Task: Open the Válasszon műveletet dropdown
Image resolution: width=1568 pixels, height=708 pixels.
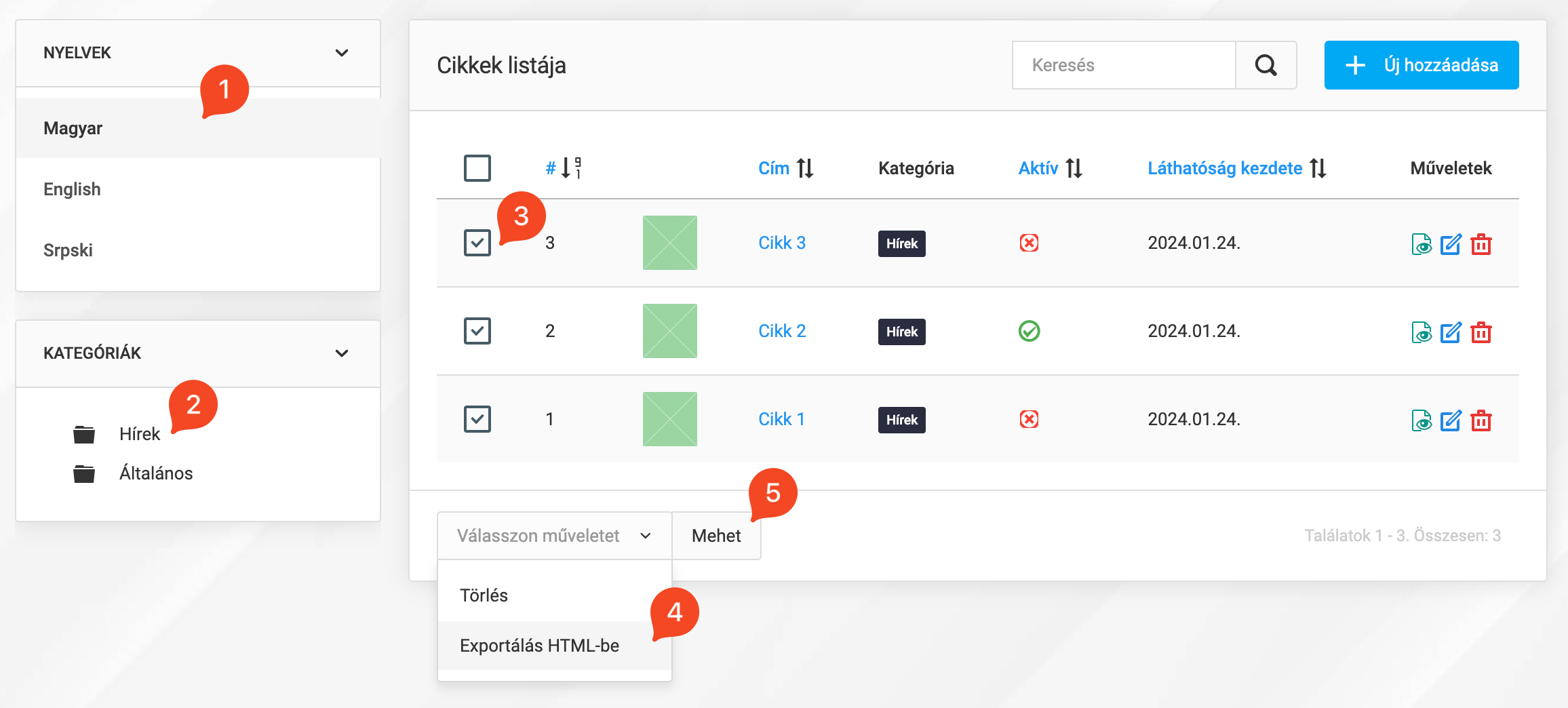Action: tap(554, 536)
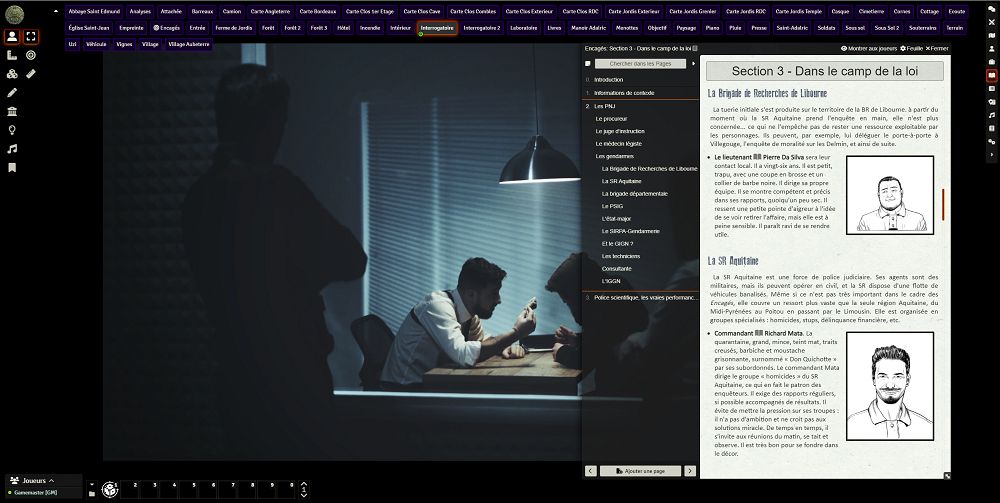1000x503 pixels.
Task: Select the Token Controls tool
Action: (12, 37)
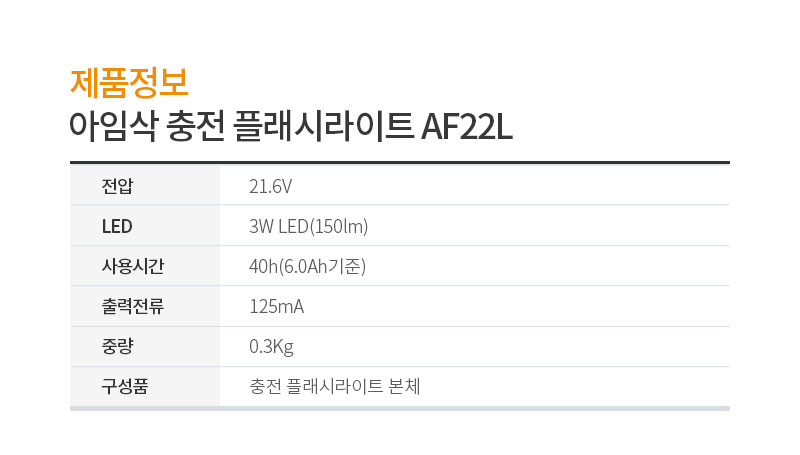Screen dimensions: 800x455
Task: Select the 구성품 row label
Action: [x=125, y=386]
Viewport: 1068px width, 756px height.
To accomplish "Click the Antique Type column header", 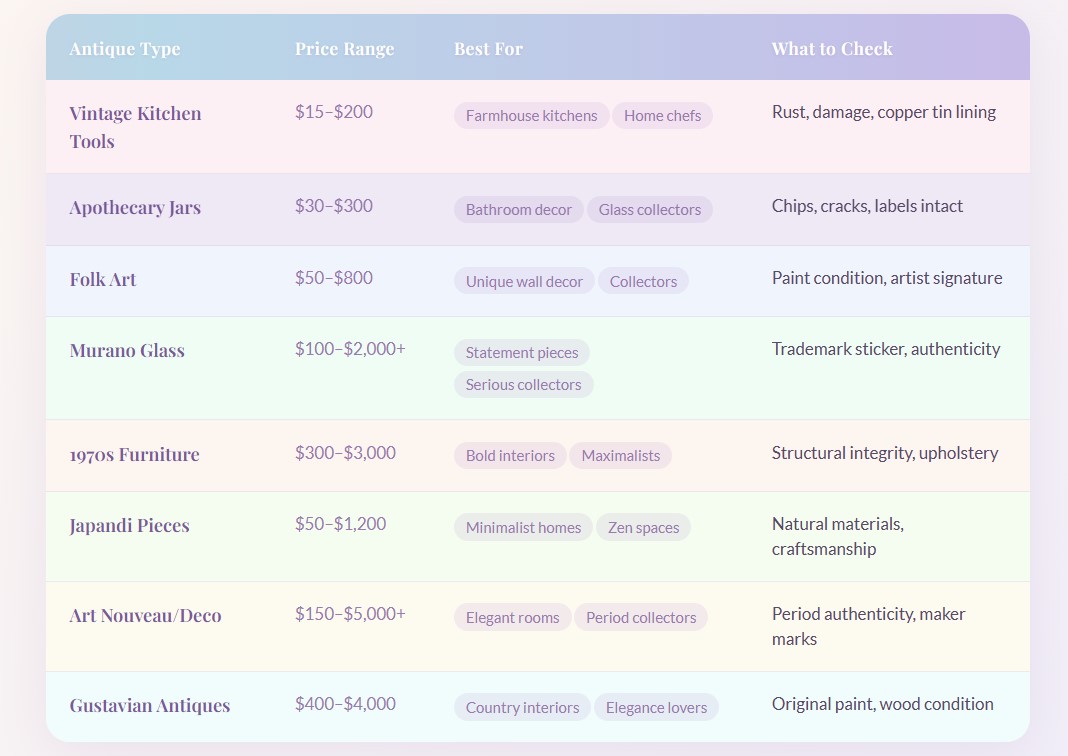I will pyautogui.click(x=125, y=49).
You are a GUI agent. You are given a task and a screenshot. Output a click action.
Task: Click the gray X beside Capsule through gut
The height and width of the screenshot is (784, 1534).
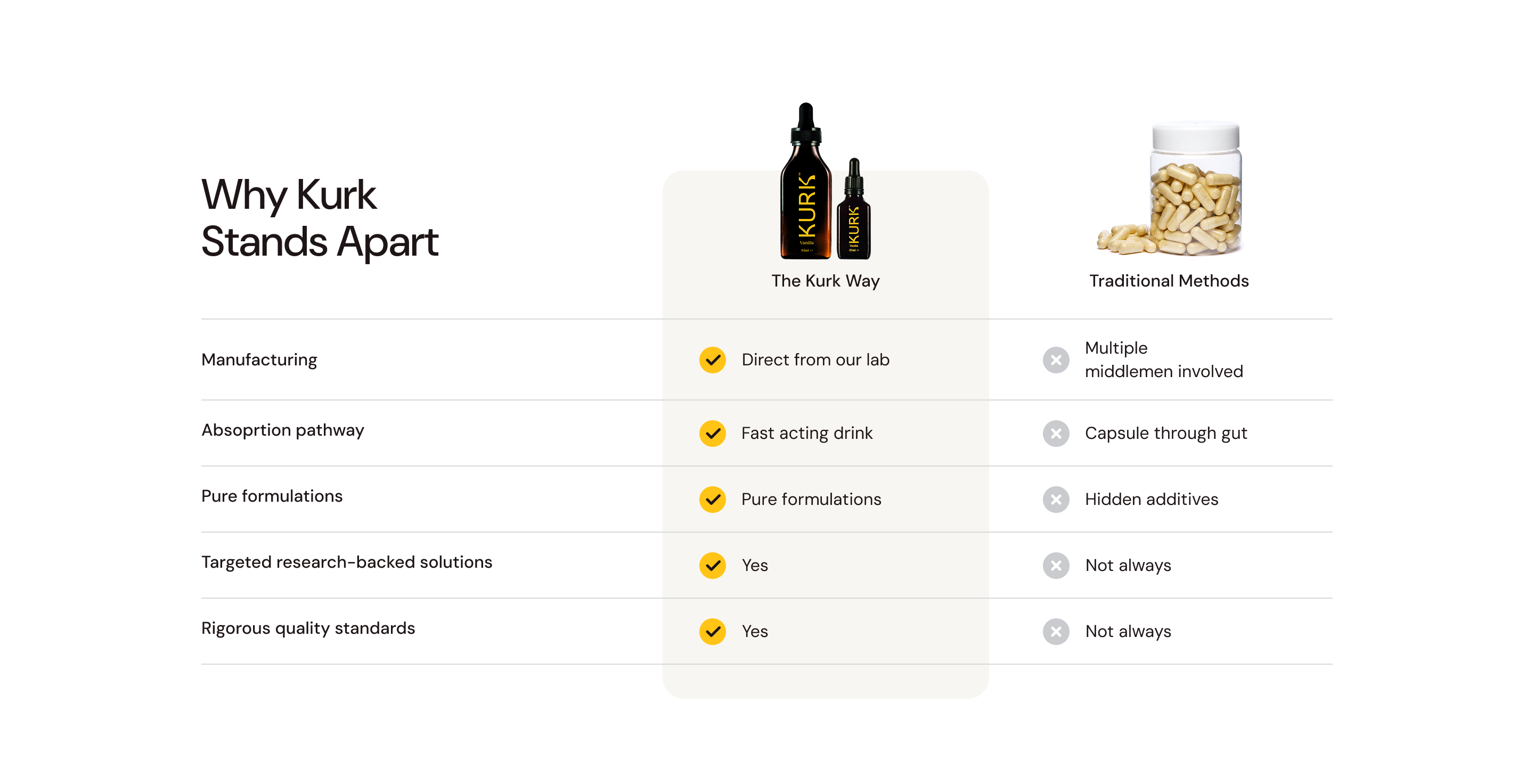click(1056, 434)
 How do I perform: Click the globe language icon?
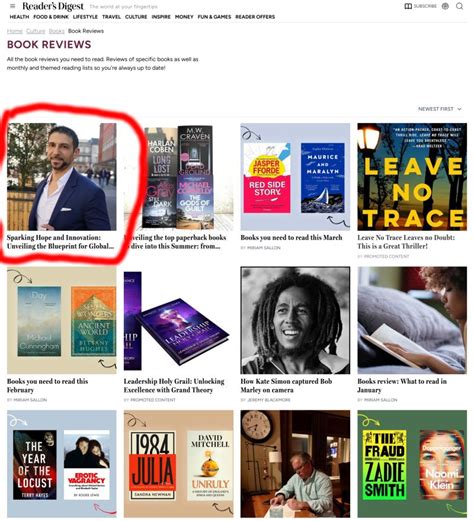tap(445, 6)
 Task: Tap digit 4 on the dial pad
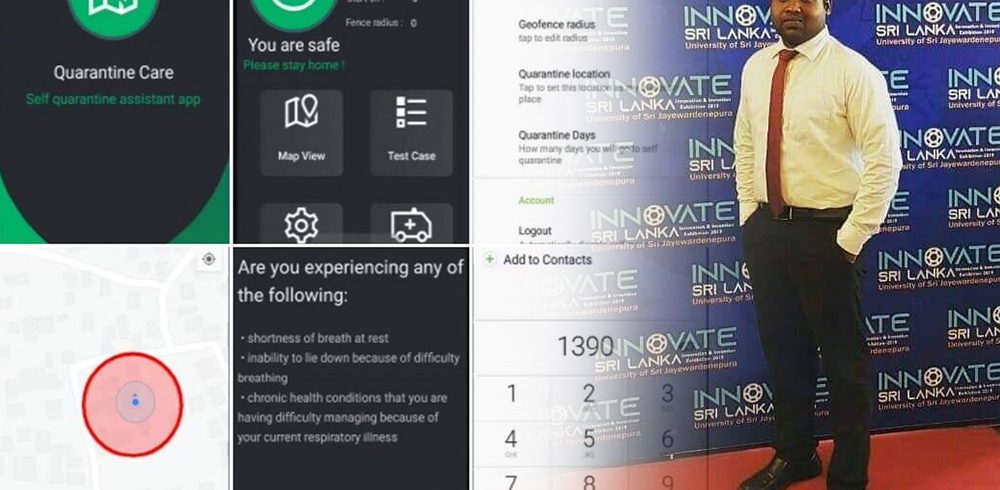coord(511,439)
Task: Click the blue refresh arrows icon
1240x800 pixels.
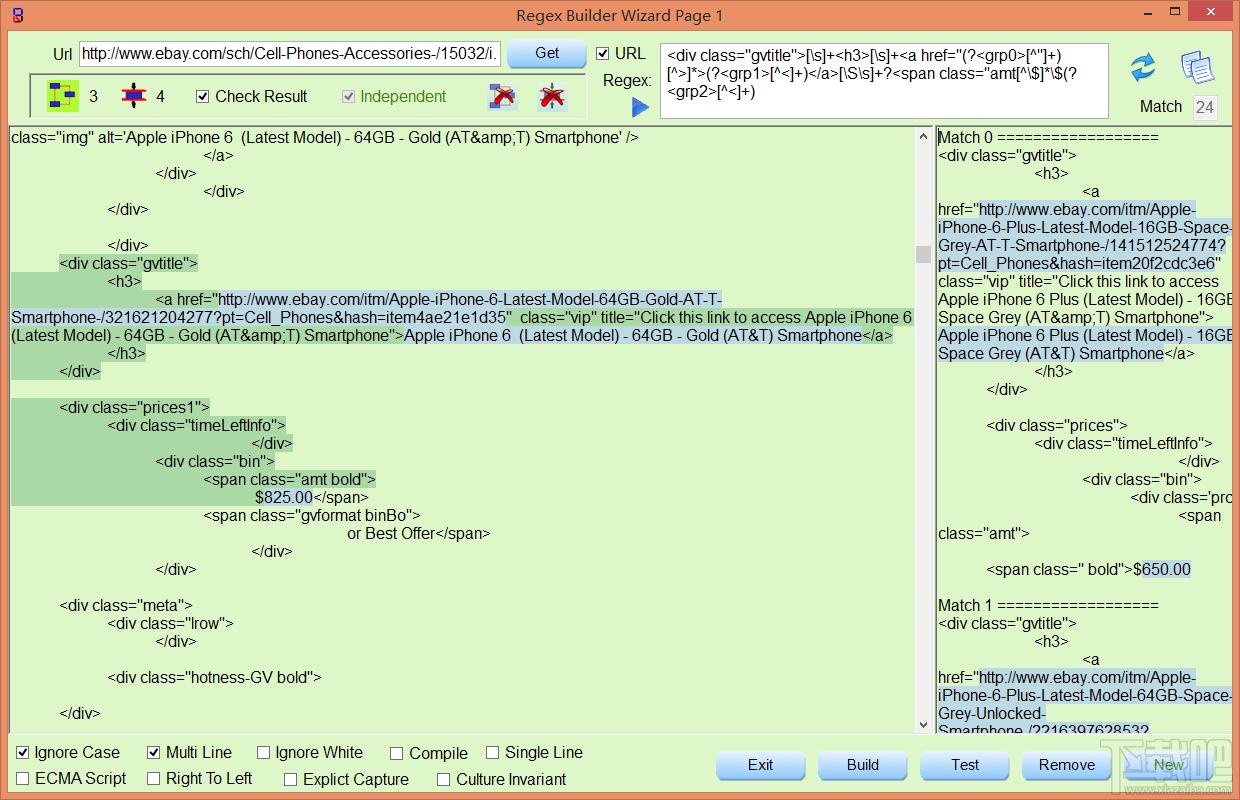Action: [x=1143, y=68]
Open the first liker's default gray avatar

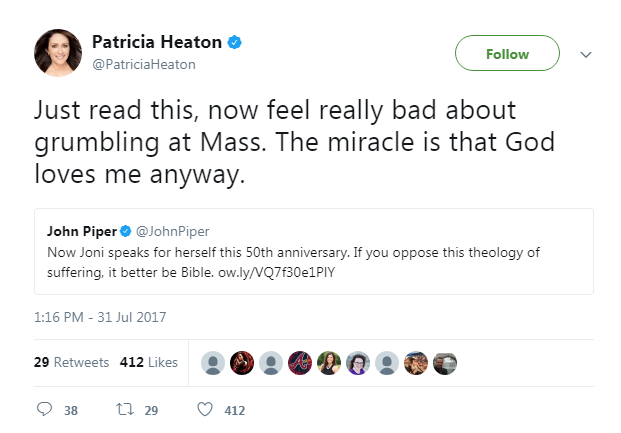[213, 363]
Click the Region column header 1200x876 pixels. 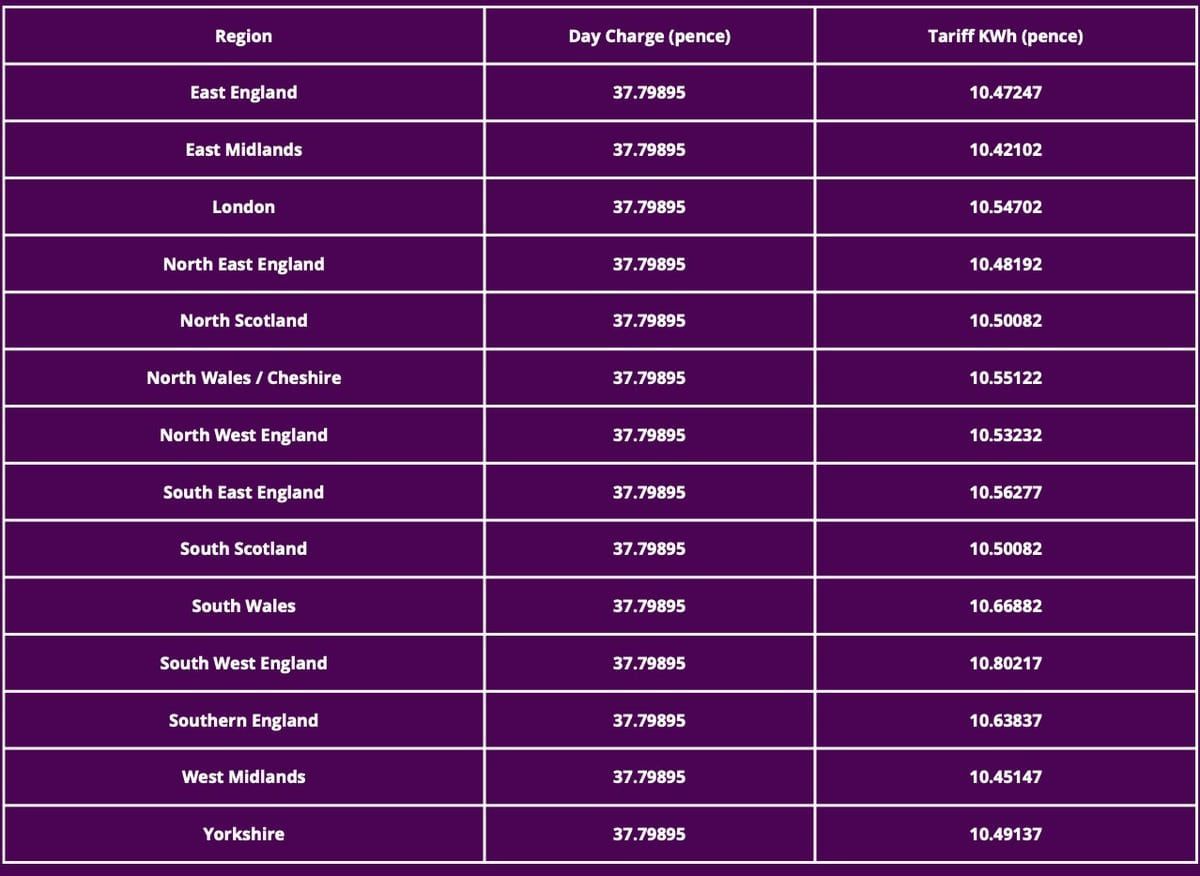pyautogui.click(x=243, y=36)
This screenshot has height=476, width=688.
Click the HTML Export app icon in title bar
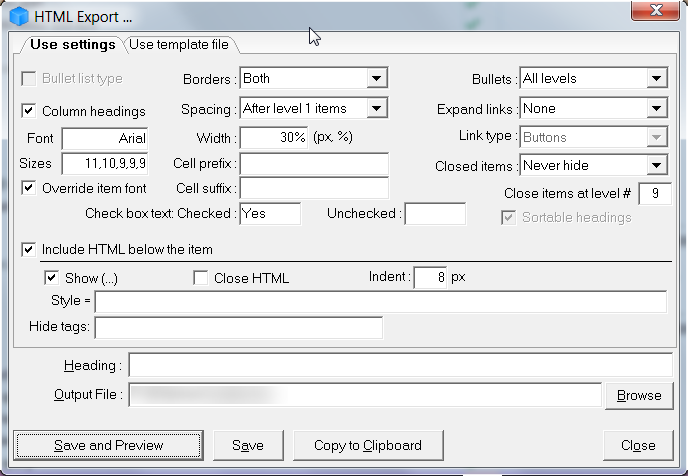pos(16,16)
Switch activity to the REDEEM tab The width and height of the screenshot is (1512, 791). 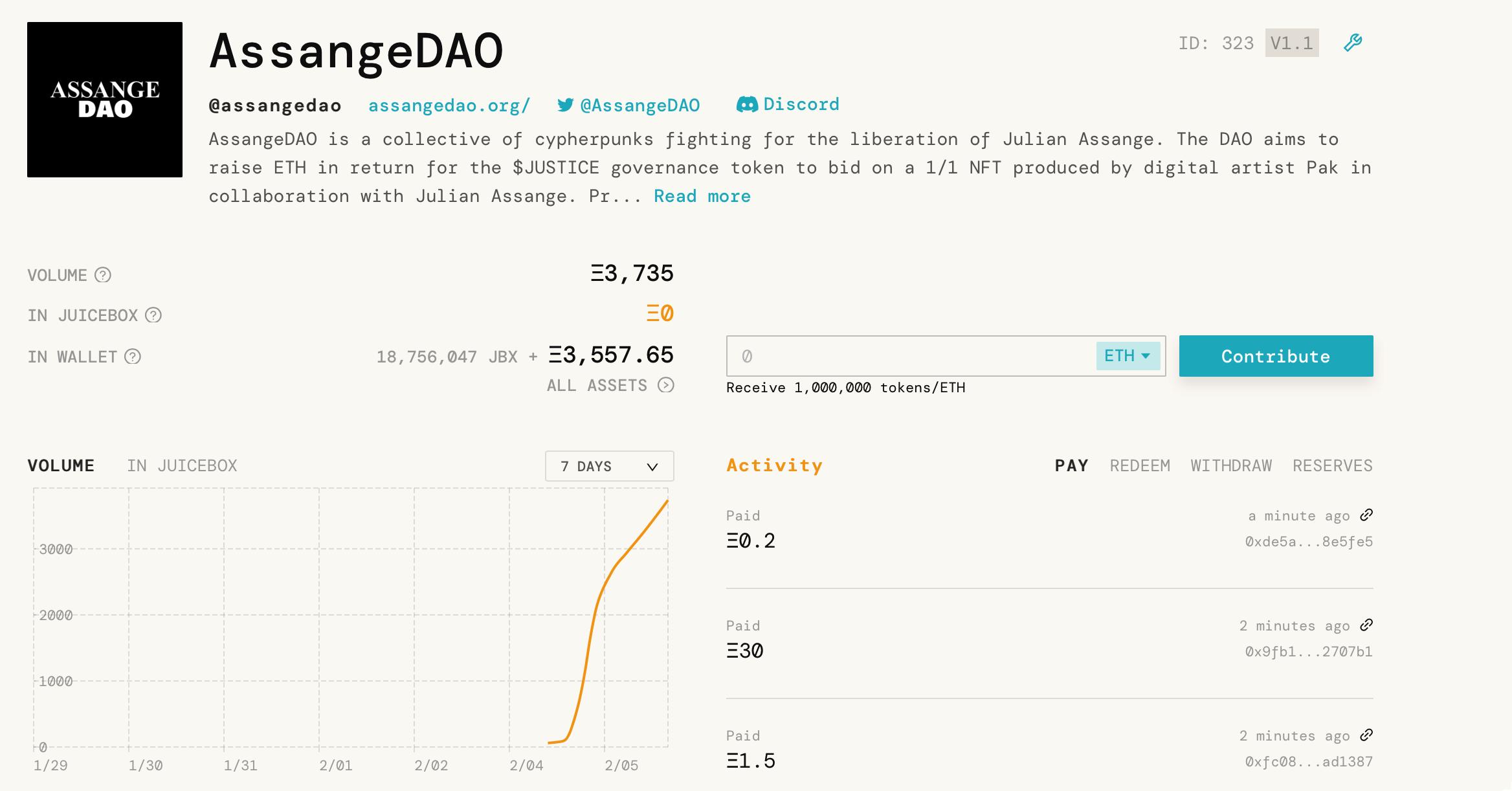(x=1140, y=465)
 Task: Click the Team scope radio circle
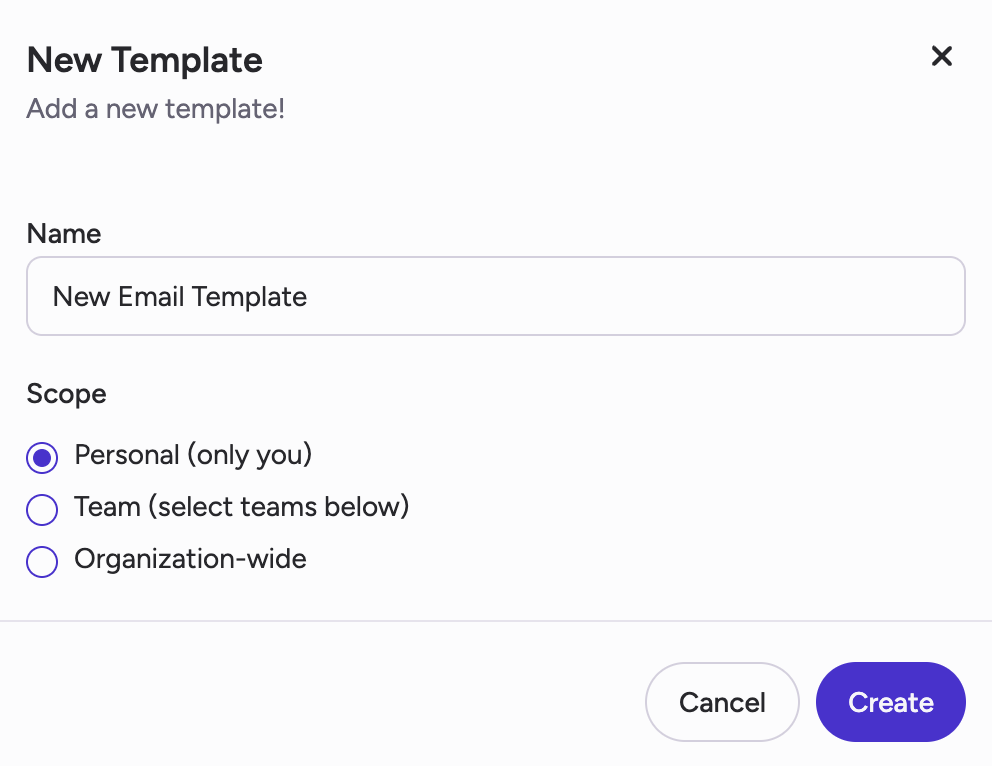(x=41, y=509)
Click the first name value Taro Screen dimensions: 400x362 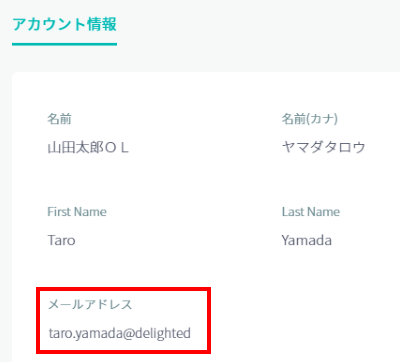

## WHAT YOU WILL DO
Each line from the start of the listing above through the line with "Viewport: 1068px width, 756px height." is what to output, exactly as written and without pictures.

## RESPONSE BELOW
Task: Open the Válasszon műveletet dropdown
Image resolution: width=1568 pixels, height=708 pixels.
Action: tap(554, 536)
1000x503 pixels.
Task: Select the Token Controls tool
Action: (12, 37)
Screen dimensions: 800x455
Task: Select the 구성품 row label
Action: [x=125, y=386]
Viewport: 1068px width, 756px height.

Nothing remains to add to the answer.